_What you have to do_
Set out exactly, line by line, the stretch of data below that begins at the line containing "The image size is (1092, 1092)." and ends at the line containing "Click the Ryanair", with both ends kept.

_Data for processing_
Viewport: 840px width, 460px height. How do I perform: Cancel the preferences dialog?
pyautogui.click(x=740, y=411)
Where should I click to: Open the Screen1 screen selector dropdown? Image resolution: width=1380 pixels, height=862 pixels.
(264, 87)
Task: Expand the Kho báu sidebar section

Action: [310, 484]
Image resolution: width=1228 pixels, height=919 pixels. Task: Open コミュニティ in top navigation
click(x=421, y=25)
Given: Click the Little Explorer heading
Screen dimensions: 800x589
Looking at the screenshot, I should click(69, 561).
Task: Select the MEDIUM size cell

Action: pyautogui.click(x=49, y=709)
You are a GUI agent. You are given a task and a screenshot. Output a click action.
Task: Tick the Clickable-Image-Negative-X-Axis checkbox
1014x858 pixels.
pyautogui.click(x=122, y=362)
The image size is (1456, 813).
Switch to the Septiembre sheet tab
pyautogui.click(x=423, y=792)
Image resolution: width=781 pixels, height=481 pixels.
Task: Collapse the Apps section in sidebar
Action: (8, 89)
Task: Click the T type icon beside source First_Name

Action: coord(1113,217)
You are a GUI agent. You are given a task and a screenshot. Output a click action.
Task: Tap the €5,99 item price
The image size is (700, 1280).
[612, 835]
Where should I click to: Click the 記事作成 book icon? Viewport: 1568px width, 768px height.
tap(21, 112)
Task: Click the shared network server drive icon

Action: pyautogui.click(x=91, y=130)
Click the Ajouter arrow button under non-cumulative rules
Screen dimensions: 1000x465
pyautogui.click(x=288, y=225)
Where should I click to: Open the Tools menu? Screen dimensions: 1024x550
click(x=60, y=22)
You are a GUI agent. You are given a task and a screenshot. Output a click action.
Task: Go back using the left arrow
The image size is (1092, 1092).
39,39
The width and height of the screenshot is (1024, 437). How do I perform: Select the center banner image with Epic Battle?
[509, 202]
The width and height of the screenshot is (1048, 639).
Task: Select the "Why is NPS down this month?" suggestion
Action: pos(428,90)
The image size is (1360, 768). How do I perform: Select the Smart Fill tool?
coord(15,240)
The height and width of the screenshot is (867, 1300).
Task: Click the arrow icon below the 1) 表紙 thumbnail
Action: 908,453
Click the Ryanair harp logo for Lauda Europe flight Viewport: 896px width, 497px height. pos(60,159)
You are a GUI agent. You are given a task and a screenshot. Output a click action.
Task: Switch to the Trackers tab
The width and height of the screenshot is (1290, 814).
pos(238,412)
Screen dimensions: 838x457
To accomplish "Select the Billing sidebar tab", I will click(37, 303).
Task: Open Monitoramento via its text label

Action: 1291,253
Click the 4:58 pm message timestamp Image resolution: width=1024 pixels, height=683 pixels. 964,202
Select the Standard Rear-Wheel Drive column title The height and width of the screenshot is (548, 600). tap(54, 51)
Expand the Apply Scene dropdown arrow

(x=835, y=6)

_Task result_
The image size is (1092, 1092).
39,39
The width and height of the screenshot is (1024, 437). How do I perform: Select the center banner image with Epic Battle?
[509, 202]
The width and height of the screenshot is (1048, 639).
Task: Select the "Why is NPS down this month?" suggestion
Action: pos(428,90)
The image size is (1360, 768). How do I perform: Select the Smart Fill tool?
coord(15,240)
The height and width of the screenshot is (867, 1300).
Task: Click the arrow icon below the 1) 表紙 thumbnail
Action: 908,453
Click the Ryanair harp logo for Lauda Europe flight Viewport: 896px width, 497px height. pos(60,159)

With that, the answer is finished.